An example with the INSERT statement can illustrate the differences between the enabled, disabled, and filtering modes. Consider an INSERT statement in which a user tries to add a row that does not satisfy an integrity constraint on a table. For example, assume that user joe created a table named cust_subset, and this table consists of the following columns: ssn (customer's social security number), fname (customer's first name), lname (customer's last name), and city (city in which the customer lives). The ssn column has the INT data type. The other three columns have the CHAR data type.

Assume that user joe defined the lname column as not null but has not assigned a name to the not null constraint, so the database server has implicitly assigned the name n104_7 to this constraint. Finally, assume that user joe created a unique index named unq_ssn on the ssn column.

Now user linda who has the Insert privilege on the cust_subset table enters the following INSERT statement on this table:

INSERT INTO cust_subset (ssn, fname, city)

	VALUES (973824499, "jane", "los altos")

To better understand the distinctions among enabled, disabled, and filtering modes, you can view the results of the preceding INSERT statement in the following three sections.

Results of the Insert Operation When the Constraint Is Enabled

If the not null constraint on the cust_subset table is enabled, the INSERT statement fails to insert the new row in this table. Instead user linda receives the following error message when she enters the INSERT statement:

-292 An implied insert column lname does not accept NULLs.

Results of the Insert Operation When the Constraint Is Disabled

If the not null constraint on the cust_subset table is disabled, the INSERT statement that user linda issues successfully inserts the new row in this table. The new row of the cust_subset table has the following column values.


ssn	fname	lname	city
973824499	jane	`NULL`	los altos

Results of the Insert When Constraint Is in Filtering Mode

If the not null constraint on the cust_subset table is set to the filtering mode, the INSERT statement that user linda issues fails to insert the new row in this table. Instead the new row is inserted into the violations table, and a diagnostic row that describes the integrity violation is added to the diagnostics table.

Assume that user joe has started a violations and diagnostics table for the cust_subset table. The violations table is named cust_subset_vio, and the diagnostics table is named cust_subset_dia. The new row added to the cust_subset_vio violations table when user linda issues the INSERT statement on the cust_subset target table has the following column values.


ssn	fname	lname	city	informix_tupleid	informix_optype	informix_recowner
973824499	jane	NULL	los altos	1	I	linda

This new row in the cust_subset_vio violations table has the following characteristics:

The first four columns of the violations table exactly match the columns of the target table. These four columns have the same names and the same data types as the corresponding columns of the target table, and they have the column values that were supplied by the INSERT statement that user linda entered.

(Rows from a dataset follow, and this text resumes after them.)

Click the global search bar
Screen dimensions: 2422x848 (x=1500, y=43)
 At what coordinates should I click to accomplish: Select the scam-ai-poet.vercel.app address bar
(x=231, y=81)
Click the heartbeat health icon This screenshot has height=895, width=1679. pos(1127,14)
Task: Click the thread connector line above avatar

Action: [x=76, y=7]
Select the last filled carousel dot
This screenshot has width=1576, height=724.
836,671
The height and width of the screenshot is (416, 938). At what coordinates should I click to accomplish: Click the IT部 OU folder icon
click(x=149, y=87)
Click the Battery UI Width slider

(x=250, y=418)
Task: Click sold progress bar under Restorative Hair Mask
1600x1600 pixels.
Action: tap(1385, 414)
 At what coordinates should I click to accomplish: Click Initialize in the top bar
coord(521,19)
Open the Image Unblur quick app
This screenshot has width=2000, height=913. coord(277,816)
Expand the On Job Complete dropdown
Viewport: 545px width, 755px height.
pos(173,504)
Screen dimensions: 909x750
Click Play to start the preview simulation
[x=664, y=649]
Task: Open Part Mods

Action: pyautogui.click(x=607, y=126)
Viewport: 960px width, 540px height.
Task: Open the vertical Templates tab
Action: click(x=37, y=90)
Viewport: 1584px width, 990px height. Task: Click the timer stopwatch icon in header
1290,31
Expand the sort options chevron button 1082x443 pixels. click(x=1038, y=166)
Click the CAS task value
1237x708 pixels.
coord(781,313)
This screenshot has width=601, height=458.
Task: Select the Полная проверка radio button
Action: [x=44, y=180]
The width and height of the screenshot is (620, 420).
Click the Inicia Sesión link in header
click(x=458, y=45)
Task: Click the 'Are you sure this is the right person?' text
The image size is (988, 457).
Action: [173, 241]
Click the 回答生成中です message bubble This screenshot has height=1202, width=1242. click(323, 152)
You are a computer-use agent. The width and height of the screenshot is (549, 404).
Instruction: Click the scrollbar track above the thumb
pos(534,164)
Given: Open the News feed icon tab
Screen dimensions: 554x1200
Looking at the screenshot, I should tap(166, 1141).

The value 1 in the informix_tupleid column is a unique serial identifier that is assigned to the nonconforming row.

The value I in the informix_optype column is a code that identifies the type of operation that has caused this nonconforming row to be created. Specifically, I stands for an insert operation.

The value linda in the informix_recowner column identifies the user who issued the statement that caused this nonconforming row to be created.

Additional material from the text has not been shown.